Figura 2: Importo medio dei fringe benefits, per decile della distribuzione dei salari lordi annui

Fonte: elaborazioni su dati EU-SILC 2019

Figura 3: Quota di fringe benefits appropriata dai lavoratori appartenenti ai diversi decili della distribuzione dei salari annui lordi

Fonte: elaborazioni su dati EU-SILC 2019

Se la distribuzione dei fringe benefits non venisse modificata dai nuovi incentivi introdotti nel Decreto Aiuti quater, lo sgravio fiscale finirebbe, quindi, per essere destinato quasi esclusivamente alla parte più ricca dei lavoratori dipendenti, i quali risultano già relativamente avvantaggiati dall’aver scelto una forma di sgravio (la deduzione dall’imponibile anziché la detrazione) che favorisce chi ha redditi più elevati ed è gravato da una più alta aliquota marginale. 

A conferma di una distribuzione dei fringe benefits a vantaggio dei lavoratori relativamente ‘più forti’ va segnalato come la quota di percettori aumenti al crescere della dimensione di impresa: è infatti pari al 15,7% nelle imprese con meno di 50 addetti e al 31,4% in quelle che superano questa soglia dimensionale.

I dati qui sintetizzati mostrano chiaramente come la detassazione dei fringe benefits dovrebbe comportare effetti contenuti sul tenore di vita dei lavoratori, essendo limitato sia il numero di beneficiari sia il valore delle forme di compensazione ricevute (e, dunque, della deduzione fiscale di cui si beneficerebbe). Similmente alle agevolazioni fiscali al welfare occupazionale di cui hanno trattato Jessoula e Pavolini sul Menabò, la misura presenta però chiari segnali di regressività, dato che avvantaggia quasi esclusivamente i dipendenti appartenenti alla parte alta della distribuzione dei salari.

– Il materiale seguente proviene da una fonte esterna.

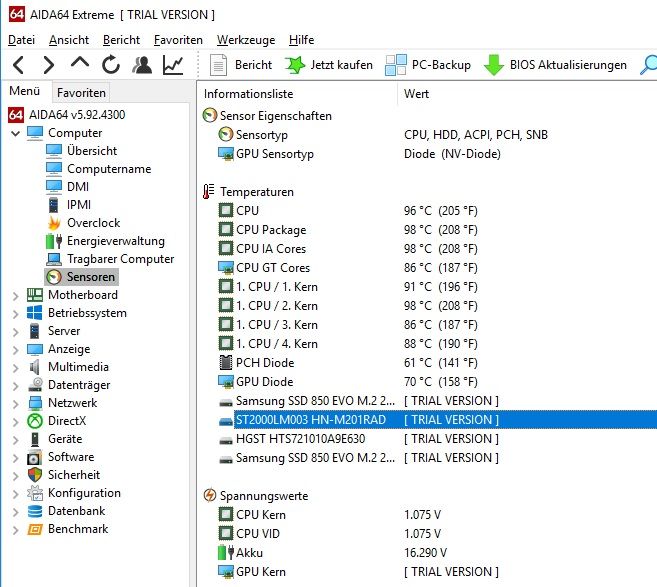Switch to the Favoriten tab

I bassi (e diseguali) salari sono un enorme problema dell’economia italiana, come confermato dalla crescita della povertà lavorativa. E molte sono le possibili misure che si possono immaginare per contrastare tale problema. Tuttavia, qualsiasi strategia non emergenziale di incremento dei salari deve partire dall’assunto che essi dipendono prioritariamente dalle scelte di investimento delle imprese, a cui è legata la produttività, e dagli esiti della contrattazione fra sindacati e imprese, anche in relazione alle forme contrattuali da applicare. Al di là degli oneri per la finanza pubblica e degli effetti distributivi delle misure introdotte per coprire il costo delle agevolazioni fiscali, la via fiscale – di cui la detassazione dei fringe benefits rappresenta un limitato ma istruttivo esempio – non appare la strategia più equa ed efficiente per aumentare in modo strutturale i salari e sostenere i redditi dei meno abbienti.